Rant 17: Being Myopic and killing the stigma around it

MYOPIC. adj.

Short or nearsightedness, Lacking farsightedness or intellectual insight.
You must have heard this term from several people around you.
Don’t be myopic, you’re such a short-sighted person, have some far-sightedness, etc.

Every single one of us has been rebuked by this. Especially the ones before the technology boom began in the late 90’s in India. We had been brought up teaching an ability where you’d decide for a vision in the future, near future and the far future and for middle class or the lower class societies, the present really was just a means to achieve the 3 forms of the future. Probably most of us reading this today, still agree to this long-sighted theory of vision making and life planning.

Today, the times have changed. Where food comes from the restaurant to you in 30 minutes and the examination scores come right after the exam as soon as submit, things have to change. Everything from the vision to the approach, to the behavior and to the psychology to win has to undergo a change. We cannot be dealing with a millennial the same way we dealt with a kid from the 90’s or before.

Millennia’s come with traits like never seen before. We cannot comment they are wrong or right, because the righteousness of a trait is a relative term. Features like Instant gratification, short span of attention, an ever increasing knowledge availability, global citizen behavior and even improved capabilities of interlinking subjects and their applications. These are changing times and our approaches to achievements have to be modified too.

Being short-sighted or myopic is not a vice. Being that alone is one. It’s time we propagate to be short-sighted as well as long-sighted and give more weightage to short-sightedness. This might feel fishy to many of you reading and yes, that is my intent to raise this issue.

We have all been having those long time goals in nearly every aspect of our life – career goals, relationship goals, personal life goals, social goals, etc. We have all been taught and trained with questions like, how do you see your self down the line in 5/10/15 years? While such questions are always better to verify the formulation of ideas and the confidence of the candidate, these questions do leave us with a big issue.

The issue of not living in the present. The issue of ruining the present for the future, the issue of ruining a childhood for an entrance exam to a god-for-sake college which is years away.

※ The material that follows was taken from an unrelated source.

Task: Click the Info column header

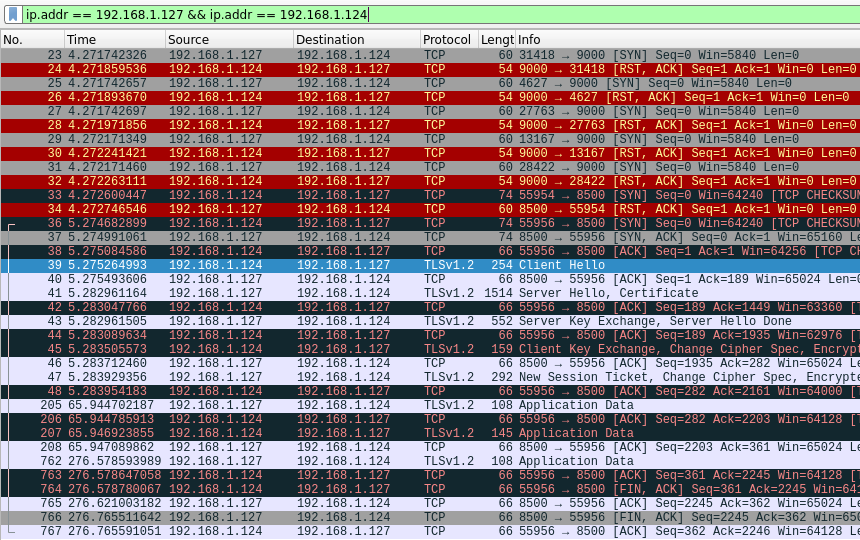Action: [x=680, y=39]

Are we really not becoming too far-sighted and leaving the pleasures of today?

I have always suggested students to look what’s going on today. Have a long-terms goal and plan. It’s okay. But do not devote your “everything” of today for it. It will come if it has to. You are not a magician to decide your future. Focus on today. Of course that doesn’t mean you let lose of your visions, but do give some respect to the today and what and how it deserves to be treated.

I often asked students if they had a 30 minute plan for today. What would they do for every 30-minutes of today. Have they thought of it? Can they think of this? Is it possible for them. Try it out for a day or two and you will realize, the actual time you give for the “vision of tomorrow” is actually sparse and more time goes into the ‘thinking of it and what might possibly go wrong and what are the possible xyz, etc.”

And while all of this happens, you can still enjoy that 30 minutes on your terrace with your siblings and talk about possibly where you forefathers are located in the sky, or maybe just take out an app on your phone and see the different stars and planets etc. You can try to go back to the playground which you left 3 years ago for your “preparations” and ask the kids there, if they can let you join. You might want to join your mom to the market and just help her bargain and buy the veggies at the best price.
Maybe sometimes you just sit with a crush on the side of a lake or even at a road side food stall and just gaze into her eyes and tell her you miss her but it’s just about time you focus on something which is even greater and more important.

Life is not always about the “larger goals we achieve”. These goals keep the world happy your surroundings happy, But for yourself to be happy, you need to have a bunch of these small moments of joy. That small fight you had with the other school guys for your best friend, that chase by the traffic police when you’d caught tripling on a bike, the day when you went to the petrol bunk and asked for filling 10 rupees petrol or the night you spent below your friend’s crush’s house just so that he could wish her happy birthday.

Believe me, swinging either sides completely is going to ruin you. Don’t be a racer. It’s not going to lead you anywhere. Be a traveler. Enjoy the journey. Enjoy the stops. A racer does not look at the pitstop, She certainly wins the race, but mostly after 30 minutes she is alone in her vanity preparing to run for the next. While when a traveler stops, there are many ears, wanting to listen to her story – where she went, whom she met, where she stopped, what she ate, etc. Be that traveler. A traveler with a focus.

Be that eye. The Far-sighted eye, with the detail of the near-sightedness.
Plan your today yourself. Don’t let the future plan it for you.